防ごう心臓震盪

 

「心臓震盪」って知っていますか?

読むことすら難しい漢字ですね。これは「心臓しんとう」と読みます。

 

心臓震盪とは

この心臓震盪は、主に子どものスポーツ中に起こる突然死の原因の一つで、野球やサッカーといったスポーツで、胸(心臓のある部分)にボールや体がぶつかった衝撃で致死的な不整脈が起こり、死に至る危険があるという恐ろしいものです。

 

心臓震盪が発生した状況(アメリカの例)によると

・野球のボールが胸部に当たった 53件

・ソフトのボールが胸部に当たった 14件

・アイスホッケーパックが胸部に当たった 10件

・ラクロスのボールが胸部に当たった 5件

 

ご覧のように、野球とソフトボールで心臓震盪が起こる可能性が圧倒的に高いことがわかります。

とはいえ、決して硬いボールが当たるから起こるわけではありません。子どもは胸郭が軟らかく、衝撃が心臓に伝わりやすいため弱い刺激でも起こるそうです。

 

心臓震盪が起きてしまったら

もし万が一、心臓震盪が起きてしまったら、不整脈(心室細動)が起きているので速やかにAED(自動体外式除細動装置)による処置が必要になります。

みなさんも救命救急の訓練などで一度はAEDの使い方を学ばれたことがあろうかと思いますが、使う自信はありますか?
あと、みなさんが活動されている場所にはAEDはありますか?

 

防ごう心臓震盪

先日、息子が新しく加入した硬式野球の練習試合を見に行った際に、相手チームの県内でも有名な1年生の選手が胸に何かを付けてプレーしていました。

それを見たほかの保護者から「彼らは胸に何を付けているの?」と聞かれ、私も「あっ忘れていた…」と心臓震盪のことを思い出しました。そうです彼らは予防用のプロテクターを付けてプレーしていたのです。

そういえばわがチームの同じ1年生の保護者で消防署に勤めている方がおられ、入部するにあたり、「そのプロテクターを義務化したい」と言われていたことも思い出しました。

実際、私も高校時代、陸上競技の練習中に、他校の野球部員が倒れているとの連絡があり、陸上部の顧問の先生が、あわてて野球部員のところに向かい、救命救急処置を行ったということがありました。あとで先生から、「ボールが当たって不整脈が起こることがあり、その状態だった」という話を聞きました。

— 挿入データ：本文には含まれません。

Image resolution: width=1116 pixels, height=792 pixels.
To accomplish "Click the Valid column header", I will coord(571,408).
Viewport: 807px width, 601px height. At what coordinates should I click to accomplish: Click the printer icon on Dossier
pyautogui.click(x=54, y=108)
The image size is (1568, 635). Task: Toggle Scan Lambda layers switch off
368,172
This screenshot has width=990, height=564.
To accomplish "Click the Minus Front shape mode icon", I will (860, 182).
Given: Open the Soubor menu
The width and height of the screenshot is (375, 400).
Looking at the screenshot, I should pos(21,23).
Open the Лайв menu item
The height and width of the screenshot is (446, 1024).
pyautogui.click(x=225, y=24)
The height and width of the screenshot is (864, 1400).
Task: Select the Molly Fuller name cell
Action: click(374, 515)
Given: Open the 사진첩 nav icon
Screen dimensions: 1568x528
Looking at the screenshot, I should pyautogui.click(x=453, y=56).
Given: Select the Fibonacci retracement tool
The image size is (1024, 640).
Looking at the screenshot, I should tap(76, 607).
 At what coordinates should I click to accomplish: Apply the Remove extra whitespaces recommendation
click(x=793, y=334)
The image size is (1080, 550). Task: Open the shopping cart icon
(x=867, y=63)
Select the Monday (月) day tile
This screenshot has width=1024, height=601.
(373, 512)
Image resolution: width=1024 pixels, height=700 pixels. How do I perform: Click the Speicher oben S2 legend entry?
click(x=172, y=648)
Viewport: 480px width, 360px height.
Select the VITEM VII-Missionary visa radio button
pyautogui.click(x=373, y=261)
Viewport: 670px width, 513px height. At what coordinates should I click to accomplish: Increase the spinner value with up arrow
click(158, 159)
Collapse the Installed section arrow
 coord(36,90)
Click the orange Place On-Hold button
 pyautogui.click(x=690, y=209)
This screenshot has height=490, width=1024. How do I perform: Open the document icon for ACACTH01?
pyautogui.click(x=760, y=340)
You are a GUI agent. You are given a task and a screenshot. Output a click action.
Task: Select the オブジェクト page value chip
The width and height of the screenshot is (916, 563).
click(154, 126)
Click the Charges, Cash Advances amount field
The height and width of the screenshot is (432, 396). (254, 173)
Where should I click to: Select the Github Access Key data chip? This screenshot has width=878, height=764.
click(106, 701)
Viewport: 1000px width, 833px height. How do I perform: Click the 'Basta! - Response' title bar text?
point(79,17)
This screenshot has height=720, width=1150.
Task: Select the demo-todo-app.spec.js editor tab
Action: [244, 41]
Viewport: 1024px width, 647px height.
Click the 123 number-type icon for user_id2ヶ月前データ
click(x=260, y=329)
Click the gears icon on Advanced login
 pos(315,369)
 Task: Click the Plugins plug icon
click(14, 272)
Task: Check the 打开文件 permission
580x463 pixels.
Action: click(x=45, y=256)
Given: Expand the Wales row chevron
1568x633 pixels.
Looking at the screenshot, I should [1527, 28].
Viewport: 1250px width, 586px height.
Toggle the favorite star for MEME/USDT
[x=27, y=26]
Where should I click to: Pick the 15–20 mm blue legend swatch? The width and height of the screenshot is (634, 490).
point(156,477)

当時はまだAEDが配置されていなかった時代です。幸い、その生徒は先生の処置のおかげで助かったと聞きましたが、今思い出してもぞっとする話です。

 

そのような危険な環境にいる子どもたちを守るためにも、練習場所にはAEDの整備が望まれるところではありますが、高額でもあり、難しい面もあろうかと思います。そうであるならば、自己防衛として「胸部プロテクター」の着用を提案し、実行してもらう必要があると改めて感じました。

いかに上手な選手であっても野球のボールはイレギュラーして思わぬ方向にはねたりもします。それが胸に当たって心臓震盪を起こしてしまったら…取り返しのつかないことになってしまいます。

スポーツ用品メーカーなどから心臓震盪を予防する胸部プロテクターが発売 (3,000~5,000円程度)されていますので、まずはわが子からでも始めたいと思います。